Rewind to Alice Evans and Shruti Rajagopalan’s fantastic podcast episode from a few weeks back when Alice points out that India has a stronger cultural preference for female seclusion than other comparable low or low and middle-income countries (for instance, Bangladesh in the context on the podcast).

Fixing women’s mobility problem, scratch that, fixing the monopoly on mobility by men in India, is at the heart of women finally partaking in the returns from economic growth and rapid urbanization. Literal mobility interventions have proved promising in this vein. For instance, a study of the Bihar Cycle Program found that providing cycles to girls, in Bihar in 2006, did close the gender gap in secondary schools. Muralidharan et al. (2006) found that the program increased girls’ age-appropriate enrolment in secondary school by 32 per cent and reduced the gender gap by 40 per cent. Martinez et al. (2018) report that extending public transport (bus rapid transit and elevated rail system) in Lima increased female labor supply. Seki and Yamanda (2020) also find similar results for female labor supply only as a result of rollout of the Delhi metro system. The mobility effects unlocked by public transit is obviously linked to how women are absent from the driver’s seat across India.
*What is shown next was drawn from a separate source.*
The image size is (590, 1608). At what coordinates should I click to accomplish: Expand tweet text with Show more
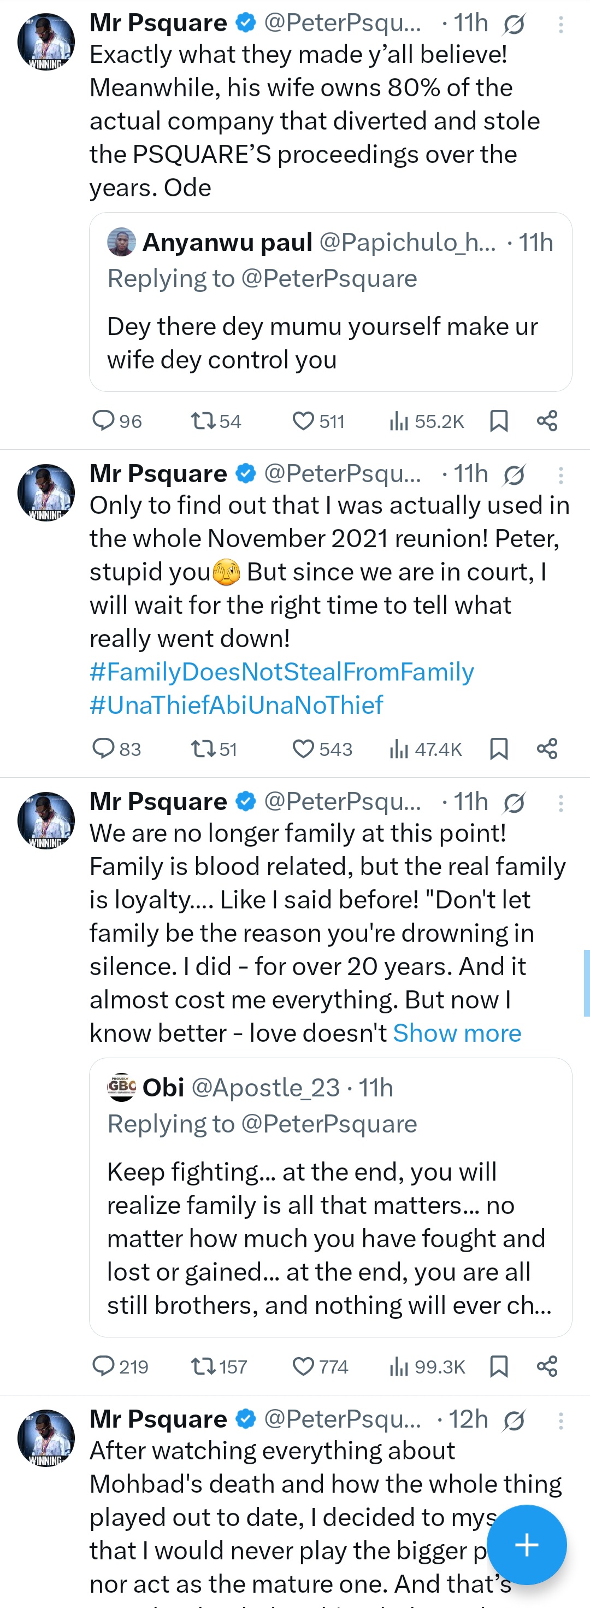(x=457, y=1033)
Suzanne Briere was famously the first woman in India to drive a car (Bombay, 1905). Suzanne was French and married to the industrialist Ratanji Dadabhoy Tata (father of JRD Tata). Fast forward 88 years, and we have Vasathakumari of Tamil Nadu who was the first female commercial driver not only in India, but also Asia. She became a bus driver with Tamil Nadu State Transport Corporation in 1993. A year later, I was born. Twenty six years later, I was struggling on the roads of Delhi with men often waving their fists at me for my too cautious, absolute lack of brashness on the streets. And should I even begin to tell you about the honking from the rich Delhi male youth in cars that take up the whole street.

It was terrifying but also exhilarating every time I got behind the wheel. I am only the second person in my immediate family to know how to drive a car, and you bet I am the first woman! Now, I have a remote, work-from-home job even without a pandemic. In India, that often gets mixed up with having a part-time job or a hobby especially if you’re a woman. So I have at times felt trapped at home partly because we’re in the middle of a pandemic. These experiences have made me think of women subjected to female seclusion because patrilocality. This proverbial secluded housewife in the heart of urban India has to depend on all kinds of men (husband, driver, Uber bhaiyya, Auto uncle) every time she needs or wants to get out.
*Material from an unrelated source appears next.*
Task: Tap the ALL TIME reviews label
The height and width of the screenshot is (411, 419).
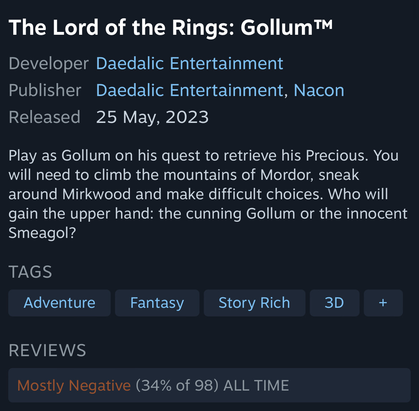Action: 256,386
Much like reproductive rights, India is gender equal on paper in terms of driving rights too. But also like reproductive rights, these rights do not get exercised to the fullest because of a number of cultural barriers that do not appear on paper. These experiences have also made me think about whether more women behind the wheels is a strong visual cue in India to shift the norms about female seclusion and mobility. Normalizing women in public spaces in India — behind the wheel, on her way to work, running errands etc. is important. But going by the numbers above, we have a long road to cover.

I’m going to end with the following beautiful quote by Fatema Mernissi because it couldn’t be more fitting

“A woman can walk miles without taking a single step forward. As a child born in a harem, I instinctively knew that to live is to open closed doors. To live is to look outside. To live is to step out. Life is trespassing.”

And now, I’ll wait for my license to arrive in the mail and go forth and enjoy my new found freedom. I can already anticipate the exhilaration from taking a break from the workday for a quick drive around Central Delhi — a woman out and about in the middle of the day just on a joyride.